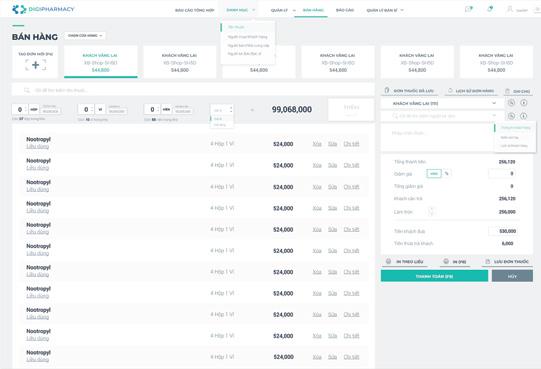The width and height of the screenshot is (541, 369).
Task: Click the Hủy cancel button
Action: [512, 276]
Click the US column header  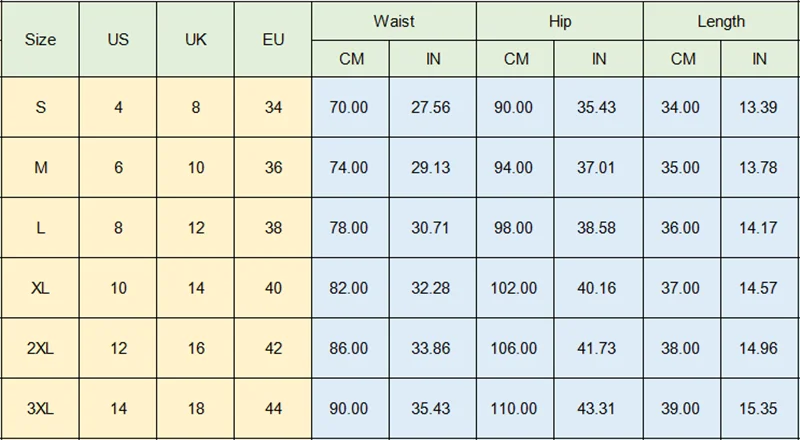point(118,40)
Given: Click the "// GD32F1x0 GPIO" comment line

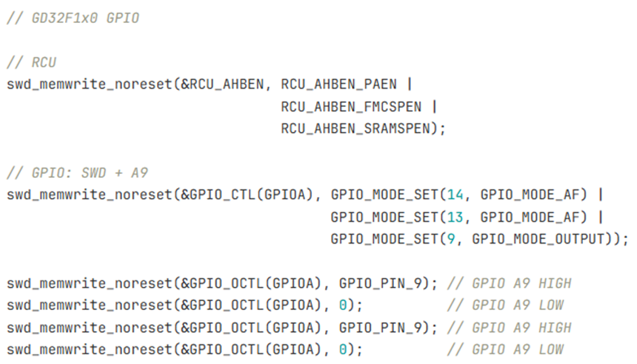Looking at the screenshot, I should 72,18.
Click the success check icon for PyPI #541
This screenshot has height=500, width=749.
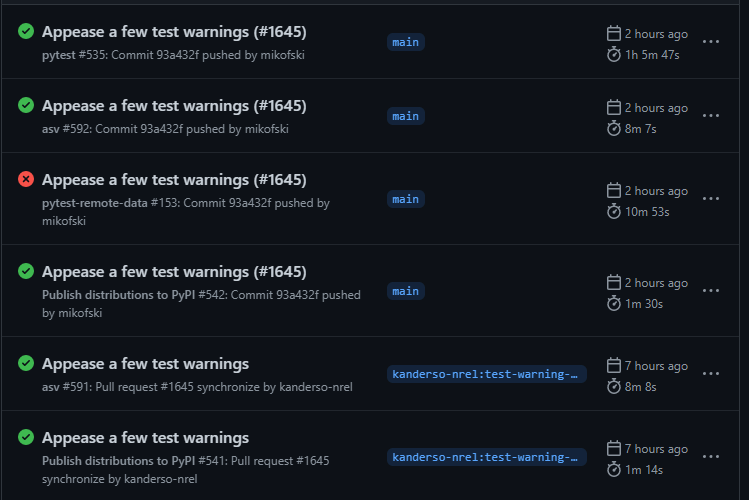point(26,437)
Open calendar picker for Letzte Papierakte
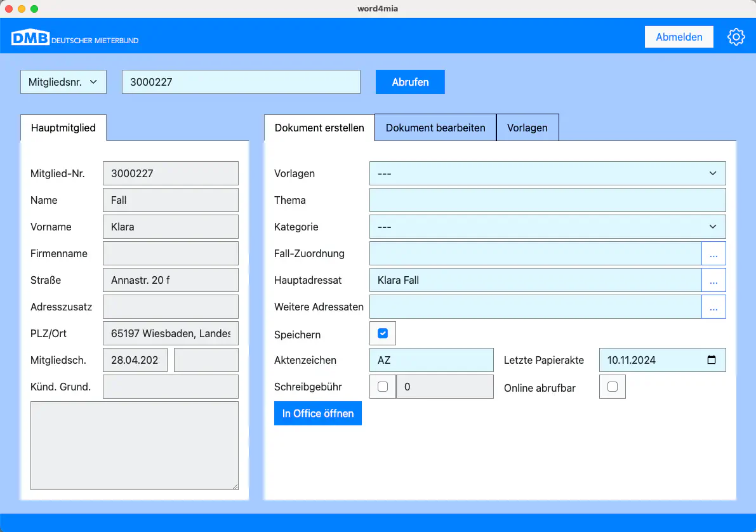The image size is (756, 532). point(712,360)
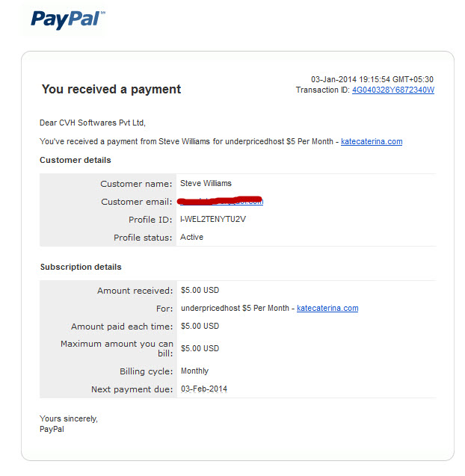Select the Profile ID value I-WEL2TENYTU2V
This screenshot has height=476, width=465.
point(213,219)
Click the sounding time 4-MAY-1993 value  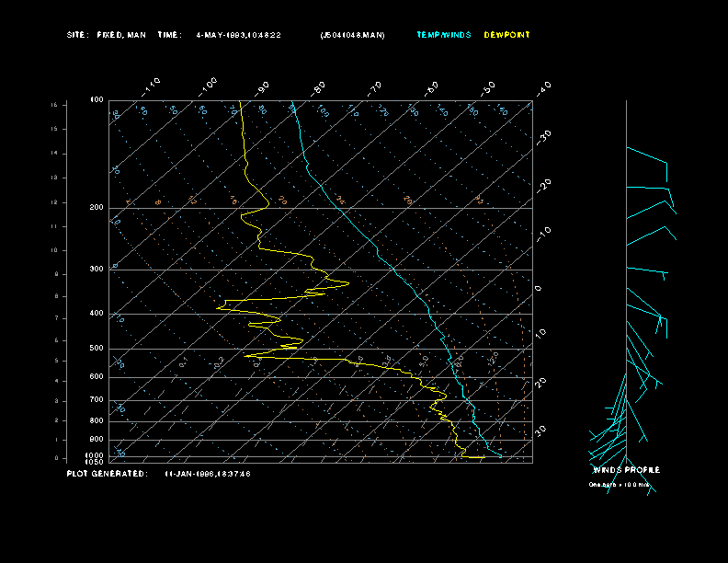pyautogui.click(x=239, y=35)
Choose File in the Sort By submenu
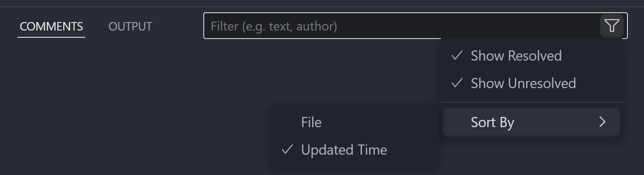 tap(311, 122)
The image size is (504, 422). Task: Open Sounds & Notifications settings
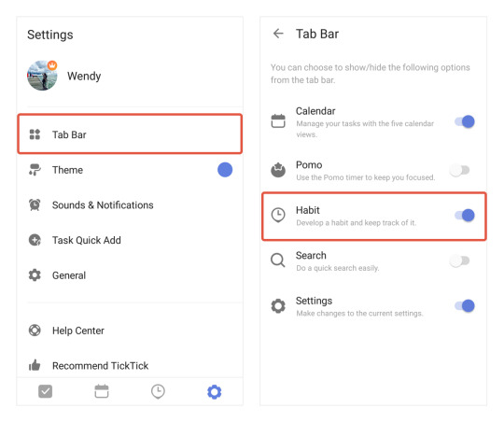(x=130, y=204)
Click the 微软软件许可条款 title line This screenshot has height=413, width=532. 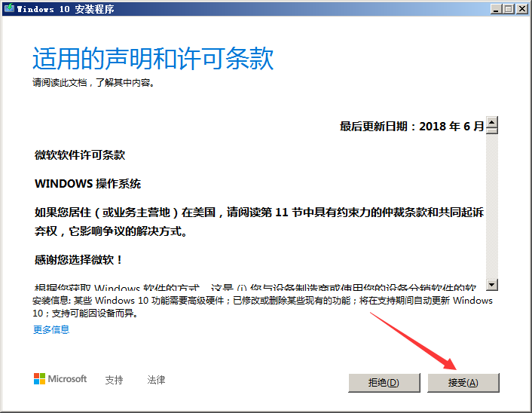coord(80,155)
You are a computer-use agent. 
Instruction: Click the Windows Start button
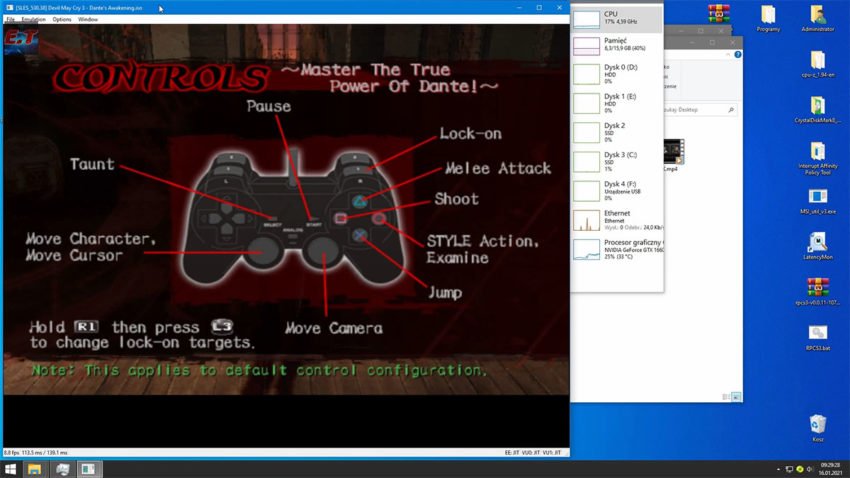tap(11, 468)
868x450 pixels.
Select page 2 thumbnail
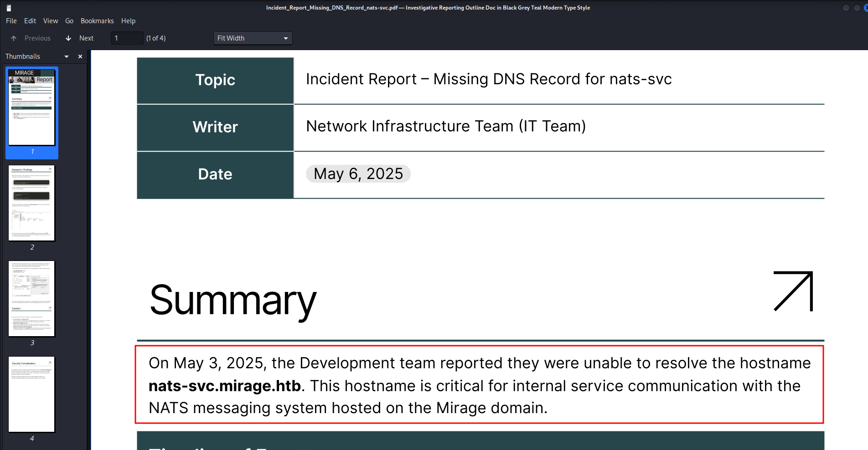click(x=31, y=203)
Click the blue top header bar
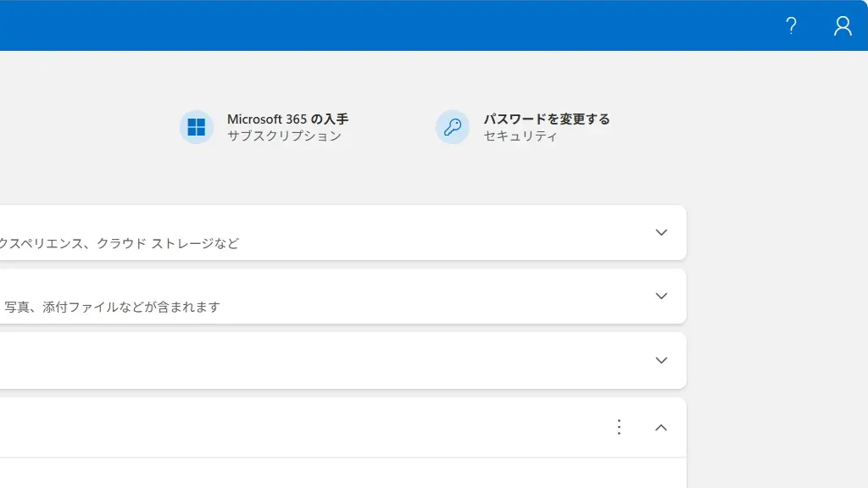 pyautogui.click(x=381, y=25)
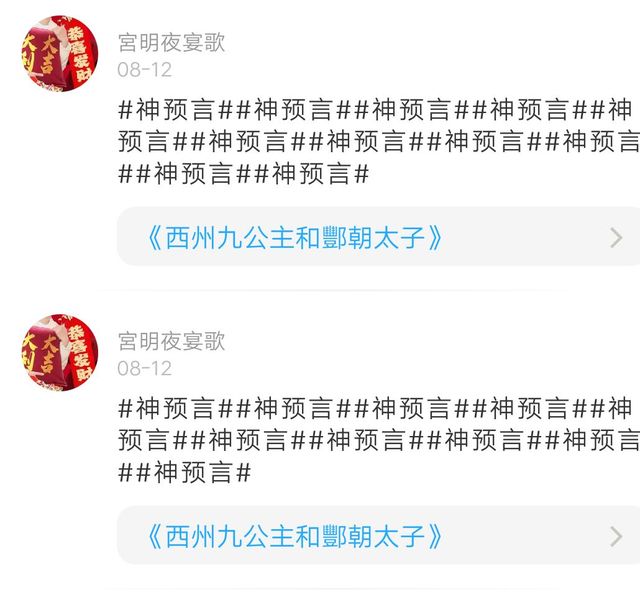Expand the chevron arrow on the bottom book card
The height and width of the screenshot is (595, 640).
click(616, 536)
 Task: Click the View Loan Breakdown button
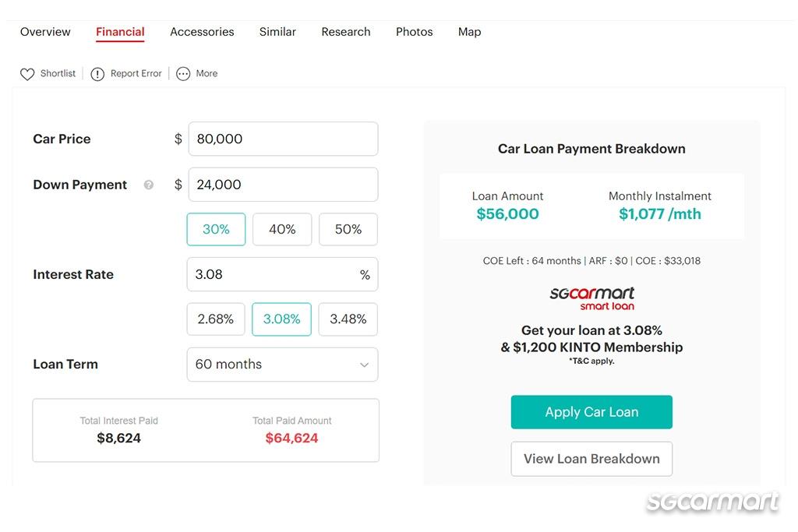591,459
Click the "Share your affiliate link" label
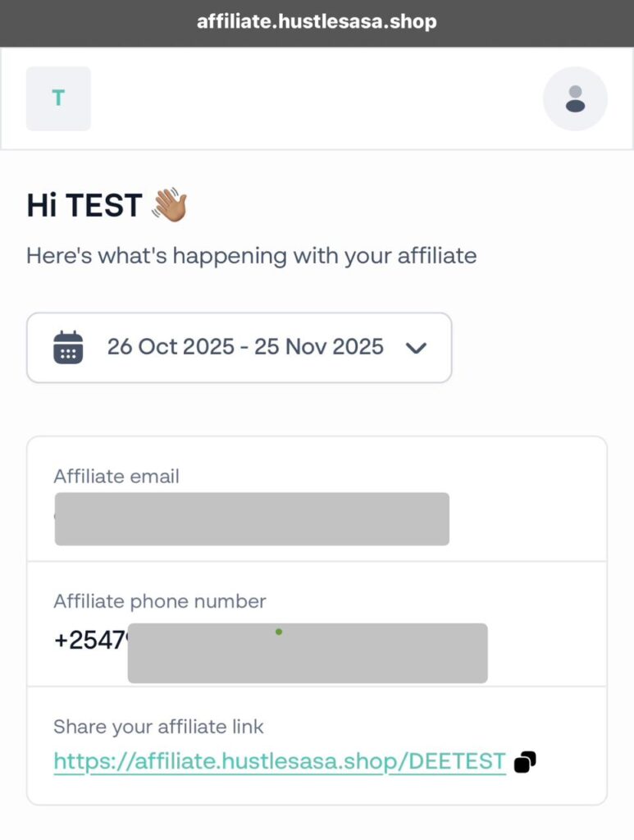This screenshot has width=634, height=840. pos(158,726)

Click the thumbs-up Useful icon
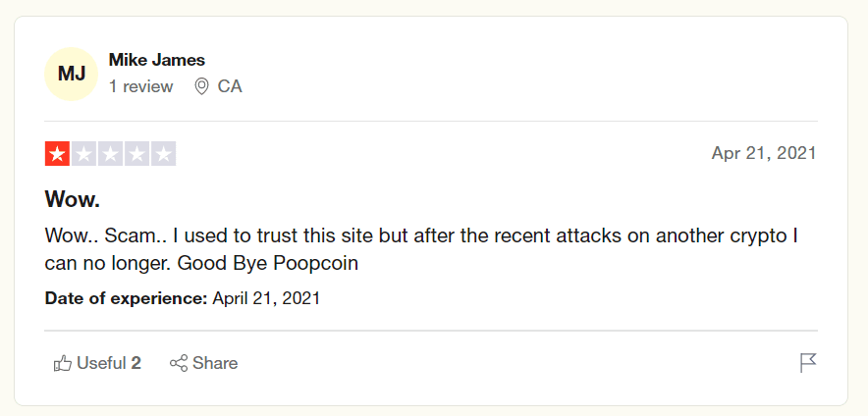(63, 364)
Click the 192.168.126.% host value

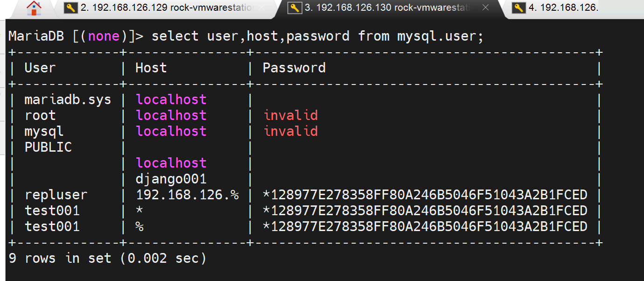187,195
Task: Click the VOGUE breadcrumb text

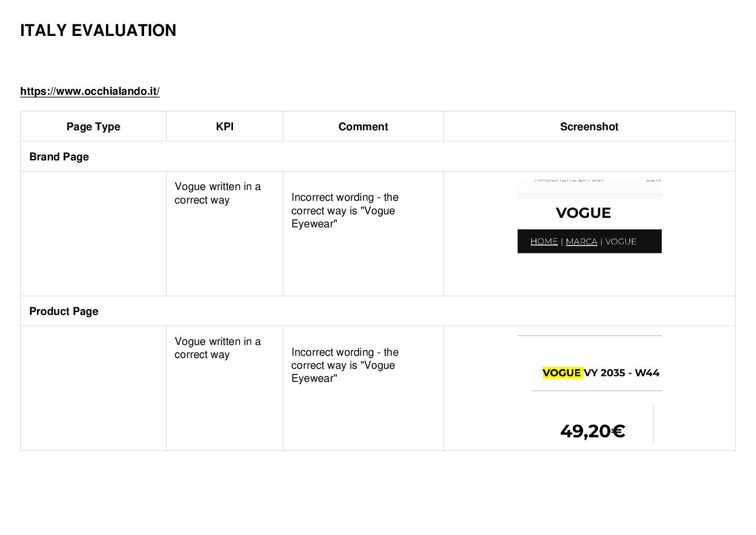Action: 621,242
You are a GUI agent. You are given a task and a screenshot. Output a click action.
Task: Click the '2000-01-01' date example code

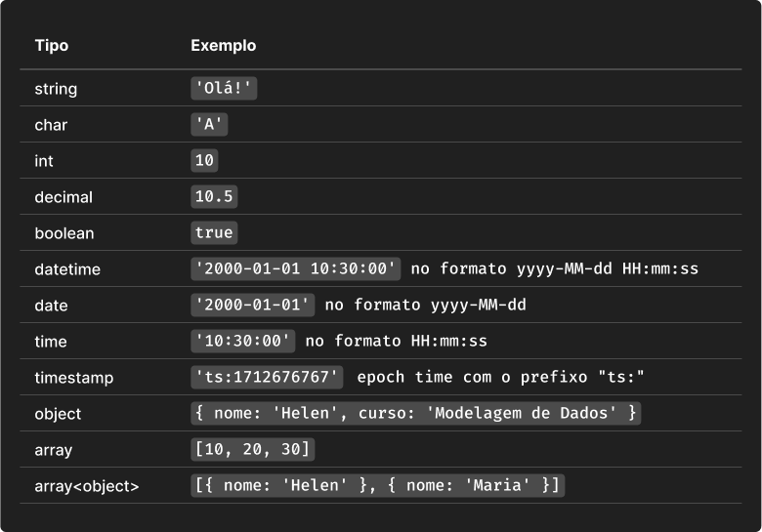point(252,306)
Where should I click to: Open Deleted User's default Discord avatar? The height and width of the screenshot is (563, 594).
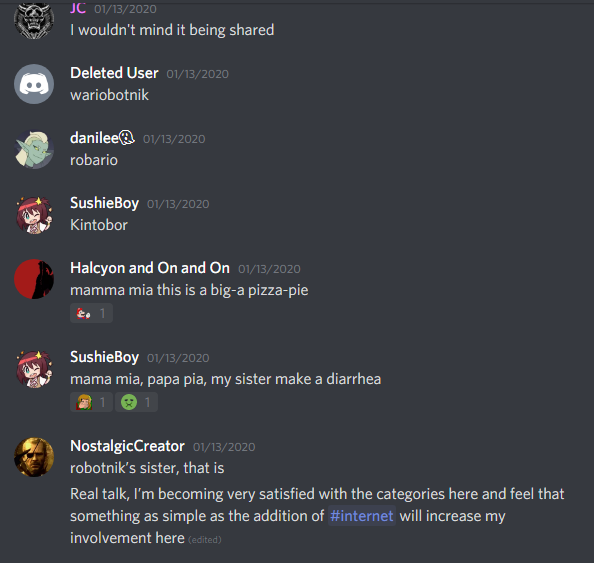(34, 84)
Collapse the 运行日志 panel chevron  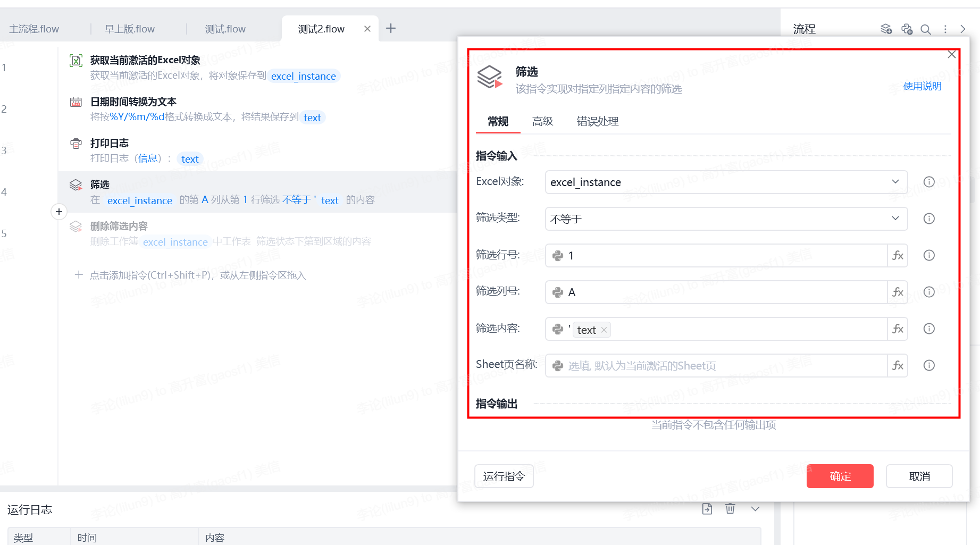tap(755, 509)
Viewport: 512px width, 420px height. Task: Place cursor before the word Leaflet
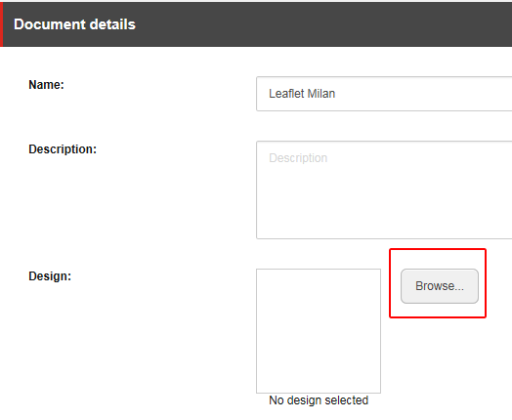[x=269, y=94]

• • • • • • •

EXERCISE DIRECTIONS> The lines to copy are those above that contain the string "agent".

RESULT OF THE EXERCISE>
You are a computer-use agent. 
You are a GUI agent. You are given a task and a screenshot. Output a click action.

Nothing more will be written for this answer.